There have been times in the past when Wimbledon would be the last occasion for many a month that the British public would expect to see Andy Murray. This summer, thanks to the Olympic Games, the Scot will be back at the All England Club in less than three weeks' time.
After his defeat to Roger Federer in last night's Wimbledon final, however, the Scot will take his time before thinking about his next challenge. When asked when he would return to the practice court, Murray said: "Not until my mind is right. There's no point in going on the court until I'm ready to go out there and learn and work hard and do the right things in the gym and in practice.
"I'll wait and see how my body recovers after the next few days. I fell a lot of times in this tournament. I've got a lot of bruises all over my body, so I need to take a few days off, let everything heal, recover, and then see. But I won't be on the court next week, that's for sure."
In the longer term, the Scot will have to lean heavily on the experiences of his coach, Ivan Lendl, as he continues his quest to become Britain's first male singles Grand Slam champion since Fred Perry in 1936.
Lendl is the only man in the Open era who has won a Grand Slam title after losing his first four finals. Last night's defeat was Murray's fourth. Although tennis has become a sport in which players do not usually reach their peak until their late twenties, the clock is ticking for the 25-year-old Scot. Most Grand Slam champions win their first major title in their early twenties.
For the moment, however, Murray's next focus will be on the Olympic tournament, which begins at the All England Club in 19 days' time. When tennis first returned to the Olympics in 1988 many of the leading lights were ambivalent about it – only 11 of the top 20 men played in Seoul – but today the Games are an automatic stop for nearly all the world's top players. Every member of the men's top 10 will take part in this summer's tournament.
In the build-up to Wimbledon, Murray was frequently asked about the significance of the Olympics and he never underestimated how important they are. "In sporting terms, I would say that winning an Olympic gold is bigger than winning a Grand Slam," Murray said. "Everybody knows what an Olympic gold is. Everybody understands that. Everyone on the street knows about that anywhere you go. I think most people know what a Grand Slam is but I don't think that everybody does."

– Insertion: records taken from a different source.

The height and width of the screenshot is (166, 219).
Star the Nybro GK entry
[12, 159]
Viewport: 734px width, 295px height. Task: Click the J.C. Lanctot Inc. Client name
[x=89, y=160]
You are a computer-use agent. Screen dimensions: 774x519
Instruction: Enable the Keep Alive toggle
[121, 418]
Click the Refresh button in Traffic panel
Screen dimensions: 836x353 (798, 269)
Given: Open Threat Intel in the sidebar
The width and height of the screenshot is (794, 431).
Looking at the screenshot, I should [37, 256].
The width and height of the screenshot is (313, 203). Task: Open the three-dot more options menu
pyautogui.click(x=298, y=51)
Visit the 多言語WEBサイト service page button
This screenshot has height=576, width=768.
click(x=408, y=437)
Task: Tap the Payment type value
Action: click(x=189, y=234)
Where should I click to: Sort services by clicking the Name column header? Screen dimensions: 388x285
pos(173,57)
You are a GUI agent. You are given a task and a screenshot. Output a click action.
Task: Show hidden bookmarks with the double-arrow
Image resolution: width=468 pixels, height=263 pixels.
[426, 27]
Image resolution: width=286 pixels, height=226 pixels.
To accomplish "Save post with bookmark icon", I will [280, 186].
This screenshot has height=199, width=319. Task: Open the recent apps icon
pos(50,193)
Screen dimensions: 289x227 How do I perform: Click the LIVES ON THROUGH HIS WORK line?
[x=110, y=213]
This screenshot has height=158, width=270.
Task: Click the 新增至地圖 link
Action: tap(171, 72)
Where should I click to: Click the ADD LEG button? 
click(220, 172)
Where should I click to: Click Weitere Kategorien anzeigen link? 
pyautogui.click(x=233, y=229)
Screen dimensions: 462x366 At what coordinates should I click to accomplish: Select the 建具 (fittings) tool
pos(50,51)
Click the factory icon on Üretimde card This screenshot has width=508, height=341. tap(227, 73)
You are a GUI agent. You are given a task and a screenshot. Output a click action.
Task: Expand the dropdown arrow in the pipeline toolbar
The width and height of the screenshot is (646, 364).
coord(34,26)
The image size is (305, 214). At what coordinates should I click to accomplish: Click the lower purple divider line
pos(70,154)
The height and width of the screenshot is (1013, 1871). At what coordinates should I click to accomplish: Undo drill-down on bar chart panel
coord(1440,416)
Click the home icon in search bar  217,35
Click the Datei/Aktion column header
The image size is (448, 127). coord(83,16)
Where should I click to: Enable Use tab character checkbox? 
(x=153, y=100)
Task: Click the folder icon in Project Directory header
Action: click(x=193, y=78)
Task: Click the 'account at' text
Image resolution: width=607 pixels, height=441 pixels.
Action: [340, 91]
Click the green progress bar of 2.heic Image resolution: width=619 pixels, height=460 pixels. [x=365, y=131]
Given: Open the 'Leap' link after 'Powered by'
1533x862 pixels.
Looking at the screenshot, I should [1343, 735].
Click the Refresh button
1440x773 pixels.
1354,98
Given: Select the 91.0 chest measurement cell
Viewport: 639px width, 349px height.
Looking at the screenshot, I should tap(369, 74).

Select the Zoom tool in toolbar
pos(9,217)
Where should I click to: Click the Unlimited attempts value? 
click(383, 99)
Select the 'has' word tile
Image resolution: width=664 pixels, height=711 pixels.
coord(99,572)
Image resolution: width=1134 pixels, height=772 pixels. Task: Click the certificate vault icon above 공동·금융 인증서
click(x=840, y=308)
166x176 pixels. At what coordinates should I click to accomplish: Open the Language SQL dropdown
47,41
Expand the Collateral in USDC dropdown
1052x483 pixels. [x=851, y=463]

The addition of the Olympic tournament has interrupted the normal tennis calendar, but it will revert to a more familiar pattern once the London 2012 tournament has finished. The Olympics is followed immediately by back-to-back tournaments in Toronto and Cincinnati in the Masters Series, which is the next level down from the four Grand Slam events (Australian Open, French Open, Wimbledon and US Open).
Given the tightness of the schedule it remains to be seen whether players involved in the final weekend of the Olympic event will play in Canada. Murray, nevertheless, has a good record in the Masters Series events in the build-up to the US Open, having won both titles twice.
Murray has geared his year's training programme around the busy summer schedule. "That period after Wimbledon will be very important," he said. "I looked at the whole schedule a year in advance and planned what I was going to do, where I was going to be off, where I was going to be training.'"
He added: "If it isn't done properly, guys could mess up their season. The schedule this year is the most important it has ever been."
After a week's break towards the end of next month, the circus will move on to the US Open, which has been one of Murray's favourite tournaments ever since he won the junior title there eight years ago. Murray loves the quick, hard courts at Flushing Meadows, on which he reached his first Grand Slam final four years ago.
Murray will remain at No 4 in the world rankings following Wimbledon, though he has closed the gap on both Rafael Nadal and Novak Djokovic. After the US Open he will have to defend a large haul of ranking points he won on last year's Asia swing, when he won the titles in Bangkok, Tokyo and Shanghai. In the long term, the world No 1 ranking has always been a goal. "I want to win majors and get to No 1," he said earlier this year.
As Britain do not have another Davis Cup tie until the start of next year, Murray's only other appearance on home soil in the latter months of the season will be in the Barclays ATP World Tour Finals at London's O2 Arena in November. Murray has played in the year-ending finale, which features the season's top eight players in terms of ranking points won, for the last four years and looks sure to qualify again.